Figure 7.

Inhibition of CK2 or expression of phosphomimetic or non-phosphorylatable Brg1 mutations determines interaction with Baf170 or Baf155. A, representative Western blots (WB) showing 12% of the input for the subsequent immunoprecipitation (IP) experiments, which documents expression of Baf170 and Baf155 in the indicated proliferating primary myoblasts. Bands were quantified using ImageJ. Brg1 expression was normalized to PI3K expression, and the value of expression in the C57Bl/6 myoblasts was set at 1. Relative expression levels are indicated below each band. B, representative profiles of Baf170 and Baf155 immunoprecipitations of Brg1 from the indicated primary myoblasts. C and D, ChIP experiments showing Baf170 recruitment to the Pax7 promoter (C) or to the IgH enhancer (D) when endogenous or WT-Brg1 is expressed. E and F, ChIP experiments showing Baf155 recruitment to the Pax7 promoter (E) or to the IgH enhancer (F) when the non-phosphorylatable Brg1 mutant is expressed.
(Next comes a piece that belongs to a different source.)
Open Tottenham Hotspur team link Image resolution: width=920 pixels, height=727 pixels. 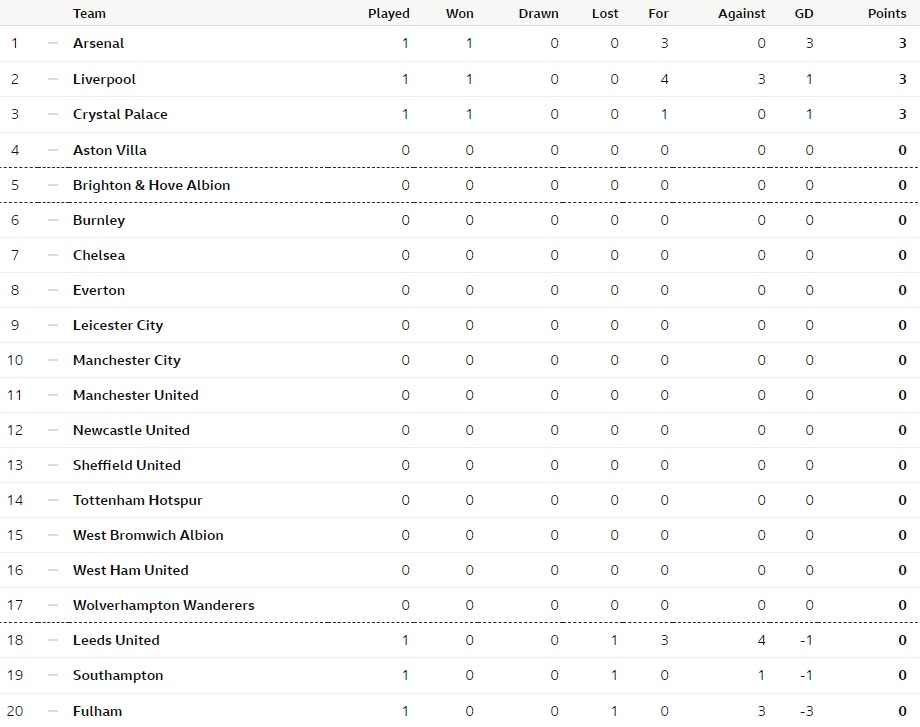click(x=137, y=500)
Data in C–F represent the average of three independent experiments, each assayed in triplicate ± S.D.; *, p < 0.01. G, representative Western blottings showing the expression of Baf170, Baf15, and Brg1 in C57Bl/6 primary myoblasts treated with increasing concentrations of TBB. PI3K levels were measured as a control. H, representative immunoprecipitations of Baf155/Brg1 and Baf170/Brg1 from primary myoblasts treated with 10 μm TBB. I and J, relative levels of Baf170 and Baf155 mRNA present in the indicated myoblasts. Levels in C57Bl6 primary myoblasts were normalized to 1. Data represent the average of three independent experiments, each assayed in triplicate ± S.D.; *, p < 0.01.